Items from a dataset
+++++

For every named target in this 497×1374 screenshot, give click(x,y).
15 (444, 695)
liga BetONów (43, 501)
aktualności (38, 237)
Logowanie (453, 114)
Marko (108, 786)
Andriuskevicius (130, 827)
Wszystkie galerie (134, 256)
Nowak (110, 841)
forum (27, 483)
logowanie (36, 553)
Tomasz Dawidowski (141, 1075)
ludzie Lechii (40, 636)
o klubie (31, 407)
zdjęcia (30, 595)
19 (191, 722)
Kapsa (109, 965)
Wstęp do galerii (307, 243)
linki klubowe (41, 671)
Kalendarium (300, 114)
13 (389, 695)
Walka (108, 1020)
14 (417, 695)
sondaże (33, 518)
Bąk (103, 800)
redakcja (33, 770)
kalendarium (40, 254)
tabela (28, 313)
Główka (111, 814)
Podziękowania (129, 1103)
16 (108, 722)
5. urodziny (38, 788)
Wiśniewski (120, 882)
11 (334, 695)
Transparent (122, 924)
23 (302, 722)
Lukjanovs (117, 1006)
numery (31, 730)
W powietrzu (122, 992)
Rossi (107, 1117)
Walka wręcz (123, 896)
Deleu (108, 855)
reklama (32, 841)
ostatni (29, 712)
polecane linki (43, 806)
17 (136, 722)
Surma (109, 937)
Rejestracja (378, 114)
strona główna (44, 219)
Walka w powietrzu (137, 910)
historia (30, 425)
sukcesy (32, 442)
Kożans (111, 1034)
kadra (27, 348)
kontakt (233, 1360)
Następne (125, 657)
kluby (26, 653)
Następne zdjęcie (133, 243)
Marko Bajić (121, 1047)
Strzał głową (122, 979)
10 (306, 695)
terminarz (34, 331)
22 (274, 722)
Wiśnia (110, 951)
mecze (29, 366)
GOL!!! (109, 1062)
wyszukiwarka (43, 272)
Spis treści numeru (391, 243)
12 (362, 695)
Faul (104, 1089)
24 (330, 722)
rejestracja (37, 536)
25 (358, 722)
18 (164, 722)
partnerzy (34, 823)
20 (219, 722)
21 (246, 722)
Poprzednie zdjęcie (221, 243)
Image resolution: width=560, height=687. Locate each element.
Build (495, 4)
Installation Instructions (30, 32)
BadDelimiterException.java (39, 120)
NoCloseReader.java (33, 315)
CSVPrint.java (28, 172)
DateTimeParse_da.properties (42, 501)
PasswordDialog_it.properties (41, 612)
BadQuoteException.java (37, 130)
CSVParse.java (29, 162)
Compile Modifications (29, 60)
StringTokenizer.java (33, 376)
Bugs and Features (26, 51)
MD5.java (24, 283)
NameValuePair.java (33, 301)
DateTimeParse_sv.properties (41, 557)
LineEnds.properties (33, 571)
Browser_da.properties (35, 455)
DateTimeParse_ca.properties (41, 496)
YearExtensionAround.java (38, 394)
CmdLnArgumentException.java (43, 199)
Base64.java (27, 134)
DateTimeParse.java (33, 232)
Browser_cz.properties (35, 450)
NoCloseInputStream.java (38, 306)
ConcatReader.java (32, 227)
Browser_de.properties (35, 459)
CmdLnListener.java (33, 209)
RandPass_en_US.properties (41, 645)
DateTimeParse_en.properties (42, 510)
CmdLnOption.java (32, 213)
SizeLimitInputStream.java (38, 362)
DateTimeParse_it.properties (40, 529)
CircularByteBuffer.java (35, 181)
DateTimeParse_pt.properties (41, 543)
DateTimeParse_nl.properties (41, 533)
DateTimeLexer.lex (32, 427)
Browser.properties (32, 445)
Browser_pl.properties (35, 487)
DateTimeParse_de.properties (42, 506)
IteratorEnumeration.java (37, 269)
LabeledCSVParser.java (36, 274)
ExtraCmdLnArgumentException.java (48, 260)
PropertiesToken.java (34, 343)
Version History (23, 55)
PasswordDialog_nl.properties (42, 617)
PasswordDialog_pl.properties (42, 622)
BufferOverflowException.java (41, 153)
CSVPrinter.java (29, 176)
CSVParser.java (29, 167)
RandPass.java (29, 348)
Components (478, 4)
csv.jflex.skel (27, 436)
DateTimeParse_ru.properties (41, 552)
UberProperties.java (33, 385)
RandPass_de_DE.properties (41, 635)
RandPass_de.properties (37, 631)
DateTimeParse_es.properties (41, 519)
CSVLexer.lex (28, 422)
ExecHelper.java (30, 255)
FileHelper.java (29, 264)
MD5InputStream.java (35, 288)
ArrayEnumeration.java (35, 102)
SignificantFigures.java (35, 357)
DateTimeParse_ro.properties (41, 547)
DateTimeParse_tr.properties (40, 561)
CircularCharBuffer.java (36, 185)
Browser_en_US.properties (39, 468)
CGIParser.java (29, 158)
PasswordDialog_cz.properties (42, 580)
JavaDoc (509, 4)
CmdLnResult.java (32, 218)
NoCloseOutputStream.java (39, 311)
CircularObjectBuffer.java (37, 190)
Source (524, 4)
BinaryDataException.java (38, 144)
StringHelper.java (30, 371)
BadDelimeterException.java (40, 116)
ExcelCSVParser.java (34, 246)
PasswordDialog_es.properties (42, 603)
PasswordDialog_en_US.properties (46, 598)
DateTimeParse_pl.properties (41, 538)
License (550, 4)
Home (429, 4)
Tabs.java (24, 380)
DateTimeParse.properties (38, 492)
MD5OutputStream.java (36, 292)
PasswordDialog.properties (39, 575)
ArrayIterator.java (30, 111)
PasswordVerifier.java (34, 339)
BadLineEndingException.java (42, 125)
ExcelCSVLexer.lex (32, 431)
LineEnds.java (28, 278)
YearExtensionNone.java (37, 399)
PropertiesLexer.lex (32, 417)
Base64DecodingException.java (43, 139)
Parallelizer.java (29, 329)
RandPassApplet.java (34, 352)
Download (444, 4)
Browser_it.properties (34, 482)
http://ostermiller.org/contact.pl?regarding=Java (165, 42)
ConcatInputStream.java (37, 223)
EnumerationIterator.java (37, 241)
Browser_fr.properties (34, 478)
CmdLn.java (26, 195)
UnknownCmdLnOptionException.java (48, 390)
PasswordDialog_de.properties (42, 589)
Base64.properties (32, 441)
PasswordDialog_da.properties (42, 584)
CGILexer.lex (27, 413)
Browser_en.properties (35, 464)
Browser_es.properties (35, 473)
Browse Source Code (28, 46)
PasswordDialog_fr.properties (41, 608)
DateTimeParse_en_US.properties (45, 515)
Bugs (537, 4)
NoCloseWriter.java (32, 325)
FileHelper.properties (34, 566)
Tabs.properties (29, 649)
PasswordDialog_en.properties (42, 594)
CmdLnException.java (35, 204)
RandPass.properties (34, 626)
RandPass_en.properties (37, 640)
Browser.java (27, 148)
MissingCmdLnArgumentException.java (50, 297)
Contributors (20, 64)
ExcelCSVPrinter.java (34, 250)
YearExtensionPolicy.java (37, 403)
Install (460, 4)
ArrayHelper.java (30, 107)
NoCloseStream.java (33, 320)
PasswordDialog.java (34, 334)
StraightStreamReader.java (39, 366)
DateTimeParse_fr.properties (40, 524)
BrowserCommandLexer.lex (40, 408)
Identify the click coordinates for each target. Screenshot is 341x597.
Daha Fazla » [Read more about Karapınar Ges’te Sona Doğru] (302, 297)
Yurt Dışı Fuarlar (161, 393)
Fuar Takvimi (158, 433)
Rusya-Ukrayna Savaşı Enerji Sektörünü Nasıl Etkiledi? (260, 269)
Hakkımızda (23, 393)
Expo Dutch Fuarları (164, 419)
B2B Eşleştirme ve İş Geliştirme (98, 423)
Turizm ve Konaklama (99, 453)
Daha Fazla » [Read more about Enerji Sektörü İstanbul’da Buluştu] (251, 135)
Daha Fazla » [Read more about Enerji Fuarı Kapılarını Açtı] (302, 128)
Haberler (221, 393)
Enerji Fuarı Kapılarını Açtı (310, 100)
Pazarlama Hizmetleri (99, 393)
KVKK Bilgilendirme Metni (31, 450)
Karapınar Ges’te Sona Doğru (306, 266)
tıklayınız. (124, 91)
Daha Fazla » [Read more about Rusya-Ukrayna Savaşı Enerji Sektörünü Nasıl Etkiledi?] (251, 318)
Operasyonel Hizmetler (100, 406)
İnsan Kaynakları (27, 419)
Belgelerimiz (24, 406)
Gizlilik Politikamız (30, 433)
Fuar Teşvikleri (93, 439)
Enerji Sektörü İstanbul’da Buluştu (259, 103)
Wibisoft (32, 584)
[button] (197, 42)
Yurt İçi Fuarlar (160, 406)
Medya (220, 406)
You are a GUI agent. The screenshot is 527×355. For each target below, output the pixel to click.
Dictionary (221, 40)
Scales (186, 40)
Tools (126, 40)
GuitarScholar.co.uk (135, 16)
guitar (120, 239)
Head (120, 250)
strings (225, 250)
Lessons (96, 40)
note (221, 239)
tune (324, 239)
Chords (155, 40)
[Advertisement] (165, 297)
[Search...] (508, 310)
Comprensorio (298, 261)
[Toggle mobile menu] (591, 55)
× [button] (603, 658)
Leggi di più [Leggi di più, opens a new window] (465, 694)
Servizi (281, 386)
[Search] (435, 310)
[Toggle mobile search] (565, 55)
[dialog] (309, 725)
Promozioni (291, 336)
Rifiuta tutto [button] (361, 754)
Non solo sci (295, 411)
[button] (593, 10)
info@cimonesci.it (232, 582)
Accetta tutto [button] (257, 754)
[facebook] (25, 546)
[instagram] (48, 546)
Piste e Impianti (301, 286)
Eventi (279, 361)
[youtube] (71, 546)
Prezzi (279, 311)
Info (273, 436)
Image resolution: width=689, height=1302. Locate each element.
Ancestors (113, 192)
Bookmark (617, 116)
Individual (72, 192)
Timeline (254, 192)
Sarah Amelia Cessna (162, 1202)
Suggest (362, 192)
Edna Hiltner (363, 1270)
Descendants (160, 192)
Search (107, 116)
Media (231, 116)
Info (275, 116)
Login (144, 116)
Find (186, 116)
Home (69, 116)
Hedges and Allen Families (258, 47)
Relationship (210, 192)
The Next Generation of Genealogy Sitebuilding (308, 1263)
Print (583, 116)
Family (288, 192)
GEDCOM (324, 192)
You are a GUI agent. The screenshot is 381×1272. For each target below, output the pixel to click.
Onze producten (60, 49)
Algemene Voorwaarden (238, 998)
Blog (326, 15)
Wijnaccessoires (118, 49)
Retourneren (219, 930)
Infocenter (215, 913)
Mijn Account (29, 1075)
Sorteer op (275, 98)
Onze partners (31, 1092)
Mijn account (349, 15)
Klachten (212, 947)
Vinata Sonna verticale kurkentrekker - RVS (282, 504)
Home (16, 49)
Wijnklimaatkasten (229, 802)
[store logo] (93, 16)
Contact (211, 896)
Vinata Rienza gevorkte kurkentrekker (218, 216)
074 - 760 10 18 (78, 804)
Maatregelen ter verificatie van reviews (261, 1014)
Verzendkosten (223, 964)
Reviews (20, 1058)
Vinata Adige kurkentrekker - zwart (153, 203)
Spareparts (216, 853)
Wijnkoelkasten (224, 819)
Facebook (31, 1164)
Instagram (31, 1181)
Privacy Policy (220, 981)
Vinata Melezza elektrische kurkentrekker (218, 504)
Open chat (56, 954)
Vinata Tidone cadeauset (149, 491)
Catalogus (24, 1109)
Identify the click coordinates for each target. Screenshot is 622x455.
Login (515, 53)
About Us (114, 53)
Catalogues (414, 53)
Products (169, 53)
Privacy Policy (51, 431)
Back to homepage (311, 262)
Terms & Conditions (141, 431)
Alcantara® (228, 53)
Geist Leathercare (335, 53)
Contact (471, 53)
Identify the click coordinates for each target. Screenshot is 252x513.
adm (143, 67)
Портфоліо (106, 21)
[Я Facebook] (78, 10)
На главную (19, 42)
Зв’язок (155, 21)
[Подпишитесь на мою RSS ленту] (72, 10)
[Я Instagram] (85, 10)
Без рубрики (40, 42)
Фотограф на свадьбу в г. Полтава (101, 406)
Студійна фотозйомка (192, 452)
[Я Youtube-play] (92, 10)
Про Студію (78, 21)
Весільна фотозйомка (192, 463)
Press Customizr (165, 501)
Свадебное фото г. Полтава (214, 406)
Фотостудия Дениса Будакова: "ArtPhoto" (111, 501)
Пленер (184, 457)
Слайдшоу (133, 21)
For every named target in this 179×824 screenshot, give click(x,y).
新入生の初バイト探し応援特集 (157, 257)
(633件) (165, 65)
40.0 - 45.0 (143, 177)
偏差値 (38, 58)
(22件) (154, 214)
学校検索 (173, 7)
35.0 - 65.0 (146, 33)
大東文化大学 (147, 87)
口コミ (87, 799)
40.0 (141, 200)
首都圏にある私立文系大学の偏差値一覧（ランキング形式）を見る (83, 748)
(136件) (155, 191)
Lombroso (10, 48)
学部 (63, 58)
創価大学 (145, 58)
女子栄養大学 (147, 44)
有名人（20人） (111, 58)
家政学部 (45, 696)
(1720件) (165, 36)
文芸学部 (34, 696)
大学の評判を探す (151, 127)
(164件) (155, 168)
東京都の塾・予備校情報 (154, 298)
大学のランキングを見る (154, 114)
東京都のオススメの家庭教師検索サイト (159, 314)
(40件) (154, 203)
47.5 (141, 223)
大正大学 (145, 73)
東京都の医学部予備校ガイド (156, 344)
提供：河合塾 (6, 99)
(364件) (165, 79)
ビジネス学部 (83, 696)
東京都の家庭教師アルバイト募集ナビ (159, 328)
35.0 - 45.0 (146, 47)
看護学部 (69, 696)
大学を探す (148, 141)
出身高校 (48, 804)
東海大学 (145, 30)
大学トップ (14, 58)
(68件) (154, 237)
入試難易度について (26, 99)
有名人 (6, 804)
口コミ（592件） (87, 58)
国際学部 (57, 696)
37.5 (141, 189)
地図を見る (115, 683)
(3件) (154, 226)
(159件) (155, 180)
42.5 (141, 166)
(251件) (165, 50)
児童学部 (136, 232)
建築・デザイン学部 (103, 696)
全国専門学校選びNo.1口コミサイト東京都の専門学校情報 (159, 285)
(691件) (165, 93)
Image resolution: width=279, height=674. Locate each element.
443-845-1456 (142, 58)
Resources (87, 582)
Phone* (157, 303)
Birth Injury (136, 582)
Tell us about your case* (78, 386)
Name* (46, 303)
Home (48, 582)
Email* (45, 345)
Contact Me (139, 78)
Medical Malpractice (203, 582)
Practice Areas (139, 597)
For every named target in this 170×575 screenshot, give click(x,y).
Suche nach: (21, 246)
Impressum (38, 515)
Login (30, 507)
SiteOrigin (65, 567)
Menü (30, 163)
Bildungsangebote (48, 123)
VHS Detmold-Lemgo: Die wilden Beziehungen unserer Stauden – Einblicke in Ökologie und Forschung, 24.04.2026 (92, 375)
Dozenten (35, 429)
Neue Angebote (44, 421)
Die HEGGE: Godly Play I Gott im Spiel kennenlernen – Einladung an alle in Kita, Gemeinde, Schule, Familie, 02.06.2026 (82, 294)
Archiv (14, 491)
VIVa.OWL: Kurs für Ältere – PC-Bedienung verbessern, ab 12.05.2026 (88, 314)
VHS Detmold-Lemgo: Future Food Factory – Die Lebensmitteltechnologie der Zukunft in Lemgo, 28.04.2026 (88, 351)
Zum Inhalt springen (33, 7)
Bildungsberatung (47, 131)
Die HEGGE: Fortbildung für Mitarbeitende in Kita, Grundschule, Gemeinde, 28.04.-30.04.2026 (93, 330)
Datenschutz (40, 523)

+++++

What to produce: Reproduce the material starting at the line that contains "B2B Eşleştirme ve İş Geliştirme (98, 423)" and ending at the line that contains "Promozioni (291, 336)", both included, with the requests kept unchanged. Multiply every coordinate in the answers by 0.35 and round each result to a whole number, rounding halves up.

Completed exercise:
B2B Eşleştirme ve İş Geliştirme (34, 148)
Turizm ve Konaklama (35, 159)
Daha Fazla » [Read more about Enerji Sektörü İstanbul’da Buluştu] (88, 47)
Daha Fazla » [Read more about Enerji Fuarı Kapılarını Açtı] (106, 45)
Haberler (77, 138)
Enerji Fuarı Kapılarını Açtı (109, 35)
Pazarlama Hizmetleri (35, 138)
KVKK Bilgilendirme Metni (11, 158)
Karapınar Ges’te Sona Doğru (107, 93)
tıklayınız. (43, 32)
Daha Fazla » [Read more about Rusya-Ukrayna Savaşı Enerji Sektörünü Nasıl Etkiledi?] (88, 111)
Operasyonel Hizmetler (35, 142)
İnsan Kaynakları (9, 147)
Belgelerimiz (8, 142)
Gizlilik Politikamız (11, 152)
Fuar Teşvikleri (33, 154)
Enerji Sektörü İstanbul’da Buluştu (91, 36)
Wibisoft (11, 204)
[button] (69, 15)
Yurt İçi Fuarlar (56, 142)
Medya (77, 142)
You are a GUI agent. The screenshot is 527×355. For each target below, output the pixel to click.
Dictionary (77, 14)
Scales (65, 14)
Tools (44, 14)
GuitarScholar.co.uk (47, 6)
guitar (42, 84)
Head (42, 88)
strings (79, 88)
Lessons (34, 14)
note (77, 84)
tune (113, 84)
Chords (54, 14)
[Advertisement] (58, 104)
[Search...] (178, 109)
Comprensorio (104, 91)
[Toggle mobile menu] (207, 19)
× [button] (211, 230)
Leggi di più [Leggi di più, opens a new window] (163, 243)
Servizi (98, 135)
[Search] (152, 109)
[Toggle mobile search] (198, 19)
[dialog] (108, 254)
Promozioni (102, 118)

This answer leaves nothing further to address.